GIVEN TEXT:

Re: should there be a hard-limit on the number of transactions pending undo?

From: Peter Geoghegan <pg(at)bowt(dot)ie>
To: Robert Haas <robertmhaas(at)gmail(dot)com>
Cc: Andres Freund <andres(at)anarazel(dot)de>, Pg Hackers <pgsql-hackers(at)postgresql(dot)org>
Subject: Re: should there be a hard-limit on the number of transactions pending undo?
Date: 2019-07-29 19:11:53
Message-ID: CAH2-WzngCCL6nidtrcoTjta2GZP7t-OLkK=6US0-kBCUuXjbGw@mail.gmail.com
Views: Raw Message | Whole Thread | Download mbox | Resend email
Thread:
Lists: pgsql-hackers

On Mon, Jul 29, 2019 at 9:35 AM Robert Haas <robertmhaas(at)gmail(dot)com> wrote:
> I mean, essentially any well-designed framework intended for any sort
> of task whatsoever is going to have a design center where one can
> foresee that it will work well, and then as a result of working well
> for the thing for which it was designed, it will also work well for
> other things that are sufficiently similar. So, I think you're
> correct, but I also don't think that's really saying very much.

DATASET ROWS:
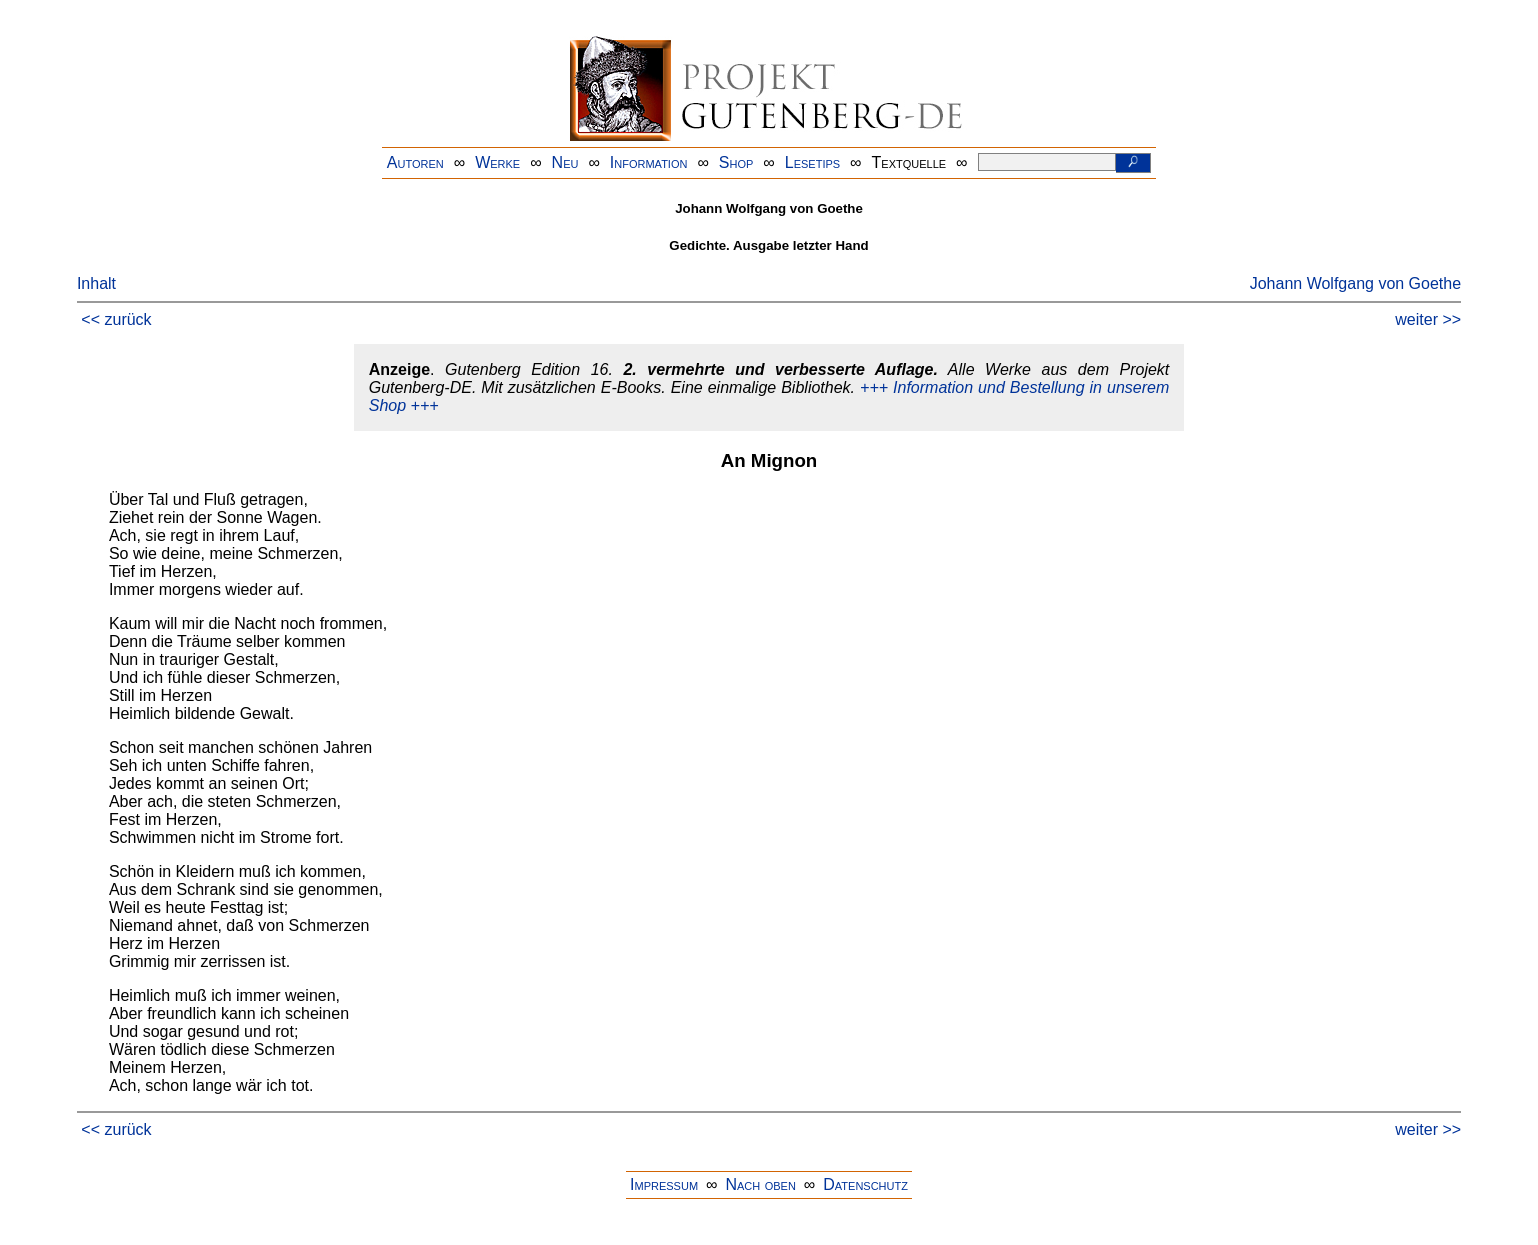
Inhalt (96, 283)
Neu (565, 162)
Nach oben (760, 1184)
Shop (736, 162)
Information (649, 162)
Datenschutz (865, 1184)
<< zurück (116, 319)
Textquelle (909, 162)
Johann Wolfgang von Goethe (1355, 283)
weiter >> (1428, 319)
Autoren (415, 162)
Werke (497, 162)
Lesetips (812, 162)
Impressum (664, 1184)
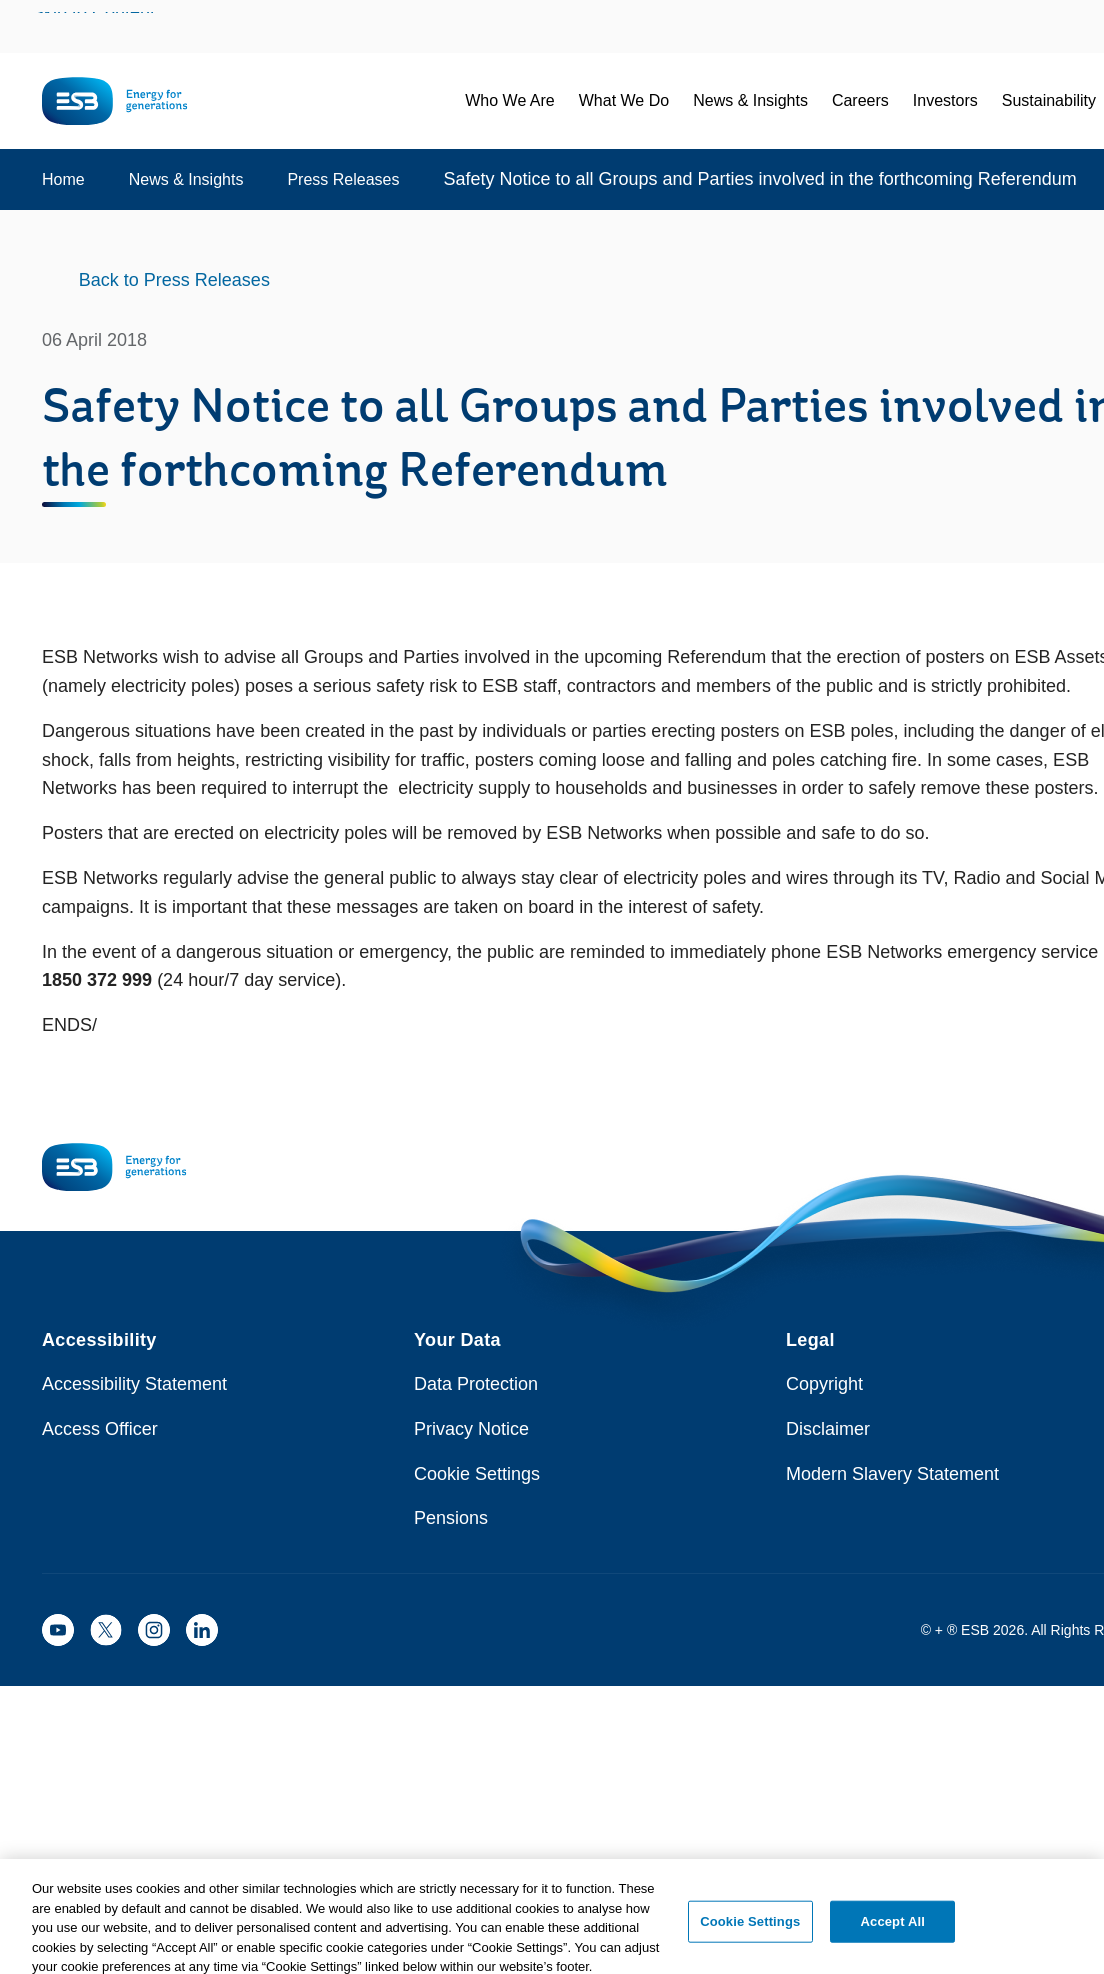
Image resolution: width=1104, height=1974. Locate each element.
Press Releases (343, 179)
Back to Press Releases (174, 280)
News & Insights (186, 179)
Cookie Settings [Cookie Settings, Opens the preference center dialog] (750, 1941)
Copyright (824, 1384)
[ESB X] (106, 1630)
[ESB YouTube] (58, 1630)
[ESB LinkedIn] (202, 1630)
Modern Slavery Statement (892, 1474)
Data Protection (476, 1384)
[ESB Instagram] (154, 1630)
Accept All (893, 1941)
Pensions (451, 1518)
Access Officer (100, 1429)
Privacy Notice (471, 1429)
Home (63, 179)
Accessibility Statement (134, 1384)
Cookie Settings (477, 1474)
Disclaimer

PROBLEMS:
A. Answer these about the mailing-list message, one answer per line, marked to match:
(i) Who sent it?
(ii) On what date and at what time was it sent?
(iii) In the quoted passage, what does a well-designed framework have, according to its first sentence?
B. Summarize the mailing-list message in two sentences.
C. Please retype the mailing-list message from "Date: 2019-07-29 19:11:53" to "saying very much.".

SOLUTIONS TO THE TASKS:
A.
(i) Peter Geoghegan
(ii) 2019-07-29 at 19:11:53
(iii) A design center where one can foresee that it will work well

B. Peter Geoghegan replied to Robert Haas on the pgsql-hackers list on 2019-07-29, under the subject "should there be a hard-limit on the number of transactions pending undo?", with Andres Freund and Pg Hackers copied. The reply quotes Haas's remark that any well-designed framework has a design center where it will work well and will therefore also work well for sufficiently similar things, and that while the point is correct, it is not really saying very much.

C.
Date: 2019-07-29 19:11:53
Message-ID: CAH2-WzngCCL6nidtrcoTjta2GZP7t-OLkK=6US0-kBCUuXjbGw@mail.gmail.com
Views: Raw Message | Whole Thread | Download mbox | Resend email
Thread:
Lists: pgsql-hackers

On Mon, Jul 29, 2019 at 9:35 AM Robert Haas <robertmhaas(at)gmail(dot)com> wrote:
> I mean, essentially any well-designed framework intended for any sort
> of task whatsoever is going to have a design center where one can
> foresee that it will work well, and then as a result of working well
> for the thing for which it was designed, it will also work well for
> other things that are sufficiently similar. So, I think you're
> correct, but I also don't think that's really saying very much.